Memory & GC

Achronyme manages heap memory through typed arenas with a bitmap mark-and-sweep garbage collector. All heap objects are allocated in type-specific pools and reclaimed when no longer reachable.

Typed Arenas

The Heap contains 10 typed arenas, one per heap object type:

Arena	Type	Allocation Size
`strings`	`String`	`capacity()` bytes
`lists`	`Vec<Value>`	`capacity() × 8` bytes
`maps`	`HashMap<String, Value>`	`capacity × (string + value + 8)` bytes
`functions`	`Function`	`chunk.len() × 4 + constants.len() × 8` bytes
`closures`	`Closure`	function handle + upvalue handles
`upvalues`	`Upvalue`	location + linked list pointer
`iterators`	`IteratorObj`	source value + state
`fields`	`FieldElement`	32 bytes (BN254 Montgomery form)
`proofs`	`ProofObject`	3 JSON strings (proof + public + vkey)
`bigints`	`BigInt`	32–64 bytes

Arena Implementation

Each Arena<T> uses a slot-based allocator with free list recycling and bitmap mark bits:

Arena<T> {
    data: Vec<T>,           // grows monotonically
    free_indices: Vec<u32>, // reusable slot stack (LIFO)
    free_set: HashSet<u32>, // O(1) membership check
    mark_bits: Vec<u64>,    // 1 bit per slot, packed into 64-bit words
}

Allocation (alloc): reuses a freed slot if available, otherwise appends to data.

Deallocation (mark_free): adds the slot index to the free list. The slot is zeroed to release memory (e.g., String::new(), Vec::new()).
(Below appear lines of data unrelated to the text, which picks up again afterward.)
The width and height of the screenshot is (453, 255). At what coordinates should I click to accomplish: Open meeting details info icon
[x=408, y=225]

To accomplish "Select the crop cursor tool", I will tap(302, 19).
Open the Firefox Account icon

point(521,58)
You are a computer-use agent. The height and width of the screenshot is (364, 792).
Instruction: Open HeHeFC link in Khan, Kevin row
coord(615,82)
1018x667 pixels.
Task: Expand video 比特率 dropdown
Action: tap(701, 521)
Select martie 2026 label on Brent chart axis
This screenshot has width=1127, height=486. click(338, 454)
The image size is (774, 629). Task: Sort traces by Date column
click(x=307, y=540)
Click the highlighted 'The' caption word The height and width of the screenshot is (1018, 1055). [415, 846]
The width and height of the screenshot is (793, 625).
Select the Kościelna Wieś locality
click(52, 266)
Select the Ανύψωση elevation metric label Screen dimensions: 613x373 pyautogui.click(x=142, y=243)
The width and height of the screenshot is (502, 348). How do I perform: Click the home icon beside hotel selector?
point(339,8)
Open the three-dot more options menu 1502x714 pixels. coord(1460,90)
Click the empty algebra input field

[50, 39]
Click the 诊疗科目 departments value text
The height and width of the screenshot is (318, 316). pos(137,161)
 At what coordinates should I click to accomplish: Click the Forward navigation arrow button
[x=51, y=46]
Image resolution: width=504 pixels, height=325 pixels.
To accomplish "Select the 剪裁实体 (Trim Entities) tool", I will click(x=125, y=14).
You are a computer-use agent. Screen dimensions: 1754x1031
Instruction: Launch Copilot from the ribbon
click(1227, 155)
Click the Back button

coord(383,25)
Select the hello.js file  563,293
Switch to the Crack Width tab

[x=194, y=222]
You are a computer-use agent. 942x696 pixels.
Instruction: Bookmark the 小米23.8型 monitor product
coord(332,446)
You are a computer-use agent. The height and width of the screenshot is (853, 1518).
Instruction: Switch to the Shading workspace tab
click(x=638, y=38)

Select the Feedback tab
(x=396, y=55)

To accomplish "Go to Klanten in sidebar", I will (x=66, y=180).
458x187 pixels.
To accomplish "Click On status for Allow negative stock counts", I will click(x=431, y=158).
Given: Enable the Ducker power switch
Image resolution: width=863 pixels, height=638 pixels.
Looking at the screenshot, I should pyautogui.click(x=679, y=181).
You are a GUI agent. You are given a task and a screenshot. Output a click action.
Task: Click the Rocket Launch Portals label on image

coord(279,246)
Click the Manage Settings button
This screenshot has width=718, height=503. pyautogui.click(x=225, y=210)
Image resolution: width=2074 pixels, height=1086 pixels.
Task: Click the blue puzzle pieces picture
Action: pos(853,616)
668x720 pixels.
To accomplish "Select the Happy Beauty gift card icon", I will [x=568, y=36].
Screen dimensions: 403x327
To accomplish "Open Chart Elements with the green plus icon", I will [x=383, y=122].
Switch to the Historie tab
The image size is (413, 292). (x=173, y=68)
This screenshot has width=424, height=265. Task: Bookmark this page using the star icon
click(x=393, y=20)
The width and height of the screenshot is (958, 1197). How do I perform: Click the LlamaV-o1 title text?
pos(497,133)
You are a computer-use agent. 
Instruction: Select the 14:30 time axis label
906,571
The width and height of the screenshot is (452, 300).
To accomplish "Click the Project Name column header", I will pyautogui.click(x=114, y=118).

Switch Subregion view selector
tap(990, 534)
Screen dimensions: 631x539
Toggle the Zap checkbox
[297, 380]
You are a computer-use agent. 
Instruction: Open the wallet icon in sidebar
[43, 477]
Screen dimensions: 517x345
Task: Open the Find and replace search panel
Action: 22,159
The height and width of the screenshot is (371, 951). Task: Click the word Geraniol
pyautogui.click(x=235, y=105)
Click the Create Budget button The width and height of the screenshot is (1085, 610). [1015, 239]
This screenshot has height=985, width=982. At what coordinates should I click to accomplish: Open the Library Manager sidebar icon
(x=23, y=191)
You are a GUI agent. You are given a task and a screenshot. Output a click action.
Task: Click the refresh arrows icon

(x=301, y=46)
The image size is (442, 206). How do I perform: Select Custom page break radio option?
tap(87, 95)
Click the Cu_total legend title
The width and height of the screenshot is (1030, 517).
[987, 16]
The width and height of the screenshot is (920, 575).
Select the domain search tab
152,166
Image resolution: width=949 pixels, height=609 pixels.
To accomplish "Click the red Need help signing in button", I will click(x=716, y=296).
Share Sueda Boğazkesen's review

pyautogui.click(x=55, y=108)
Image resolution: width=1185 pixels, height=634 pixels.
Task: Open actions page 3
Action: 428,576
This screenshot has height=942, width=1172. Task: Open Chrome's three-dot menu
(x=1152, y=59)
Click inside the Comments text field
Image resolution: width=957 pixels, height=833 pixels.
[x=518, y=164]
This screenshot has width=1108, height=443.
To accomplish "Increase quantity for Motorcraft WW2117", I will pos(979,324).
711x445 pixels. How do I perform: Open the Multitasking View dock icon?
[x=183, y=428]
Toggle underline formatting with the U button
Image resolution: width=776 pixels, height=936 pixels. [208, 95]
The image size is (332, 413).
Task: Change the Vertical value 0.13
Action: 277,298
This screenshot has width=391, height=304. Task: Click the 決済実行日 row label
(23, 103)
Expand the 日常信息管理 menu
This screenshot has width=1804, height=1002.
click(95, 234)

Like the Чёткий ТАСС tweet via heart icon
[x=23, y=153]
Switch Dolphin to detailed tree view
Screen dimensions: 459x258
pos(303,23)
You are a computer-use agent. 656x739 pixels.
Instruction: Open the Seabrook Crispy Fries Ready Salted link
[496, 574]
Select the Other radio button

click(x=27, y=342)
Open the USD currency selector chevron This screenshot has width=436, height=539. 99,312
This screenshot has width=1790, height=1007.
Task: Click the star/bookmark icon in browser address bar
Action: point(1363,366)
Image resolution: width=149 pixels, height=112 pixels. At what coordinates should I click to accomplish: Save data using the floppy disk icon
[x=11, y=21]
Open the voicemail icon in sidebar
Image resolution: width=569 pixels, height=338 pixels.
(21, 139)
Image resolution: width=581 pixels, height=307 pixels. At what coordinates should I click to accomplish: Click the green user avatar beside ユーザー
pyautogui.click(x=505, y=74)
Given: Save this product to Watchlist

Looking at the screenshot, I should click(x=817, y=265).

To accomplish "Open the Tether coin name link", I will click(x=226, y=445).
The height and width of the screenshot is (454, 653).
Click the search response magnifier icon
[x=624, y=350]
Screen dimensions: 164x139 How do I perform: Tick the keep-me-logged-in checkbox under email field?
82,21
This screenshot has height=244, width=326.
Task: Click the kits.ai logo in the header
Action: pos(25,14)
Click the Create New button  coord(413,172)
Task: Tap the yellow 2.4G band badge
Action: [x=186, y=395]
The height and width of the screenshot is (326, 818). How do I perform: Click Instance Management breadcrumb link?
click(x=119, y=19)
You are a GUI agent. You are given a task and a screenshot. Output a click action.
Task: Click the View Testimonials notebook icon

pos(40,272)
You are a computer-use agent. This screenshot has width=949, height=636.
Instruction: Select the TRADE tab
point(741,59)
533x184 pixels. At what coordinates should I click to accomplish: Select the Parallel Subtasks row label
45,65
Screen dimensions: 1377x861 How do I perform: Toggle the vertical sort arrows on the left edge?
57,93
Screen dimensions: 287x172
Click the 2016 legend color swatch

Invariant: free_indices and free_set must always stay in sync.

Bitmap Mark Bits

Each arena maintains its own Vec<u64> bitmap for GC marking. Each u64 word covers 64 slots:

set_mark(idx) — Sets bit idx % 64 in word idx / 64. Returns true if the object was previously unmarked.
is_marked(idx) — Checks whether the bit is set. Returns false for out-of-range indices.
clear_marks() — Resets all bits to zero in O(N/64) time via memset, preserving capacity for reuse.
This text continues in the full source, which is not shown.